_What you will do:_ Pull out every line below holding the word "Task".

▬▬▬

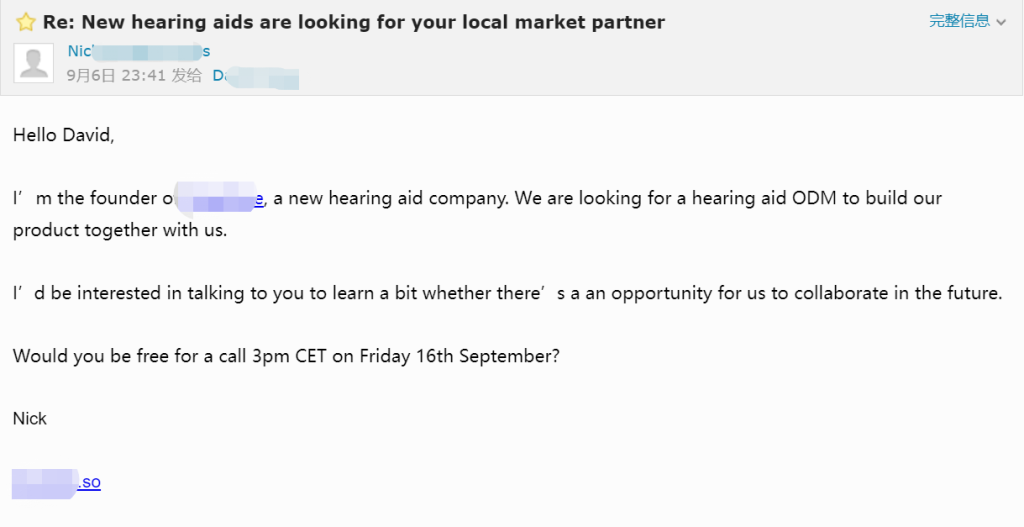Click the 9月6日 23:41 timestamp
The height and width of the screenshot is (527, 1024).
pos(116,76)
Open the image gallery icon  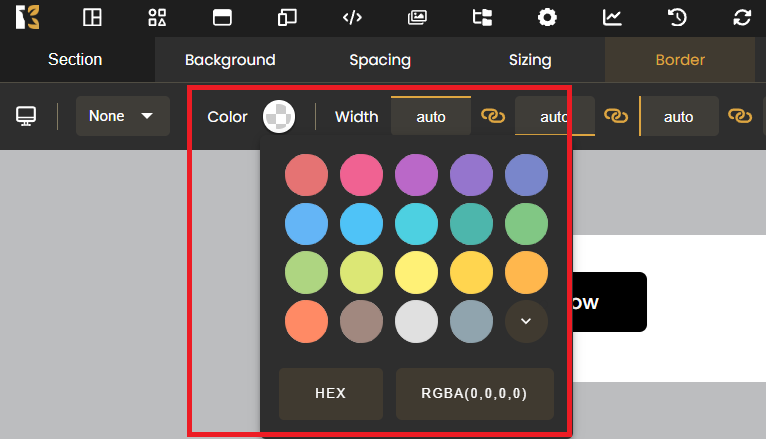click(x=417, y=17)
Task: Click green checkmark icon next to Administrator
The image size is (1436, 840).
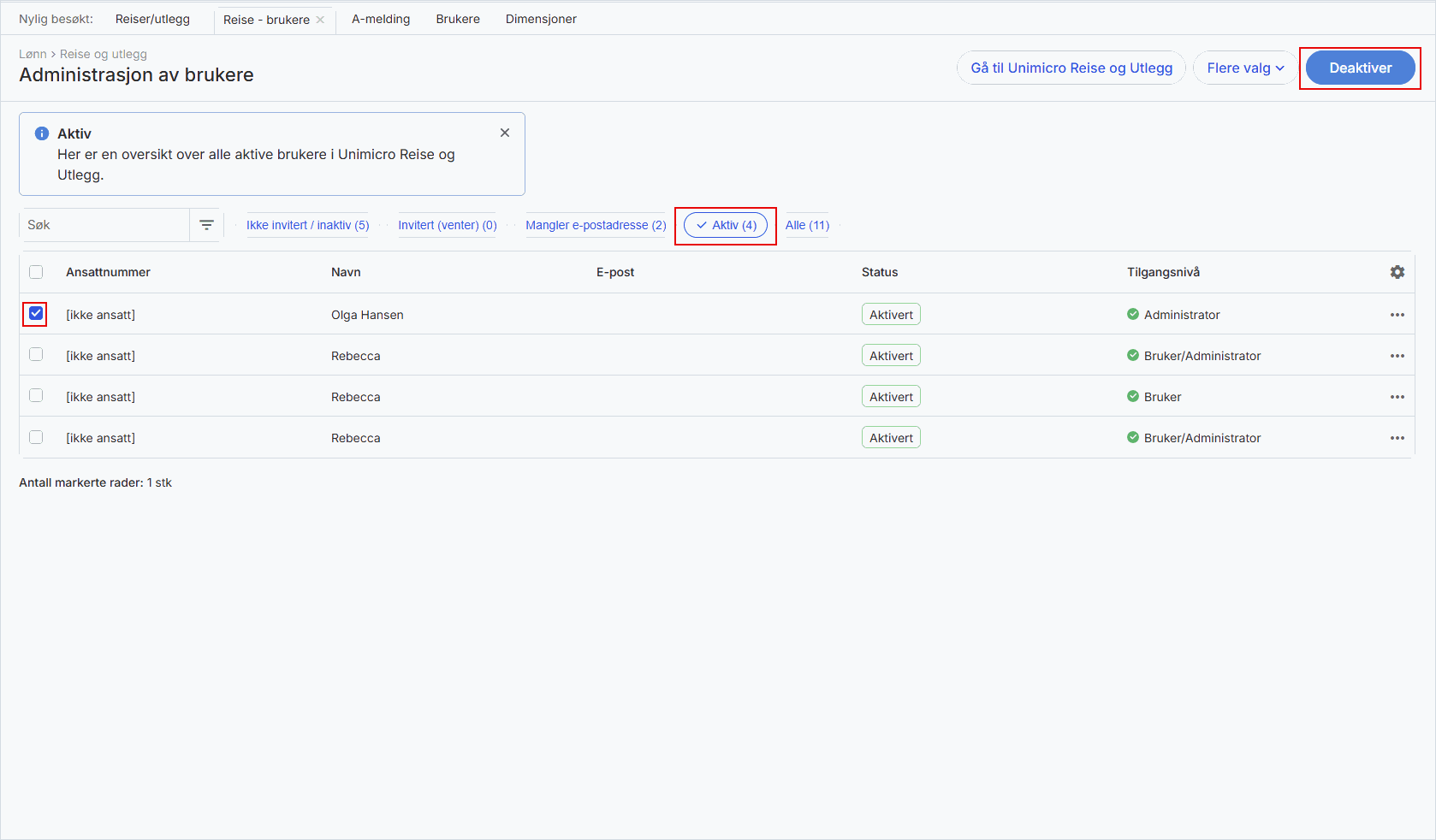Action: pyautogui.click(x=1133, y=314)

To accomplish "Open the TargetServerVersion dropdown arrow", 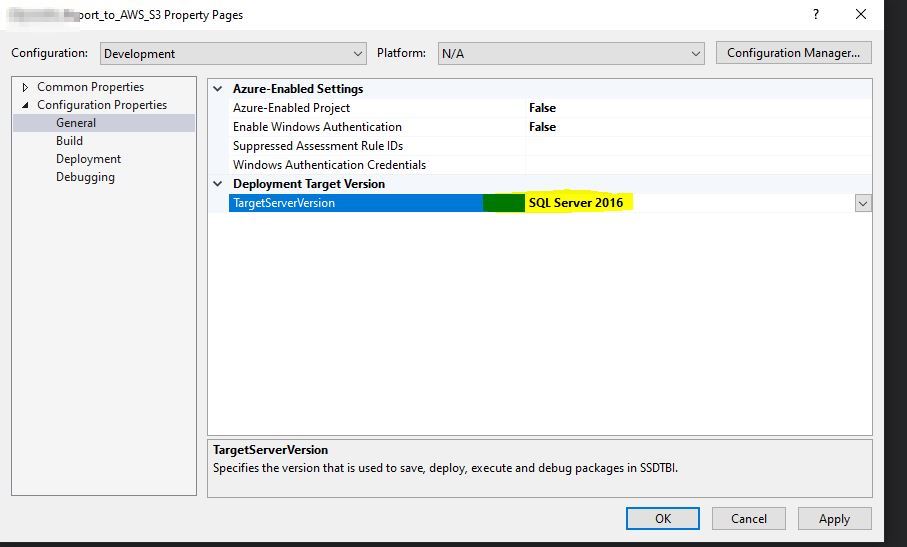I will point(862,203).
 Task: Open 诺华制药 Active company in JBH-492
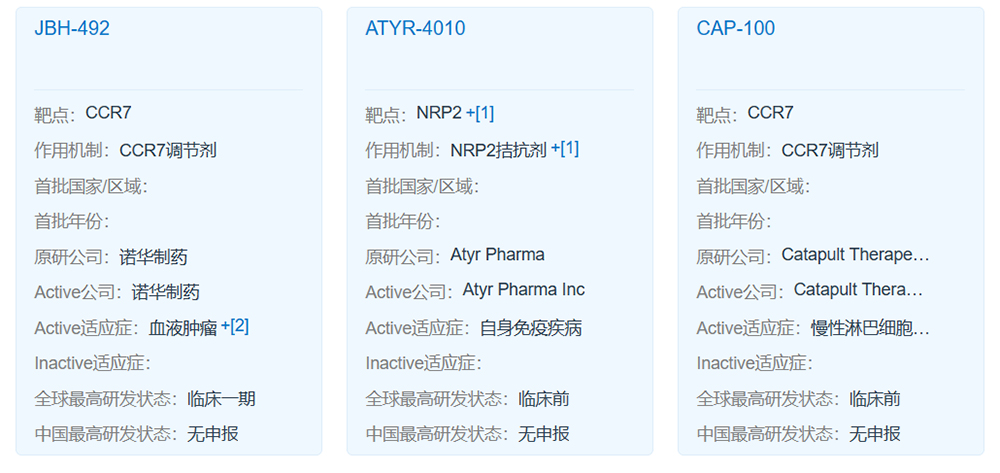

▬▬▬

_Answer to the problem:_
Task: Click green checkmark icon next to Administrator
 Task: Open 诺华制药 Active company in JBH-492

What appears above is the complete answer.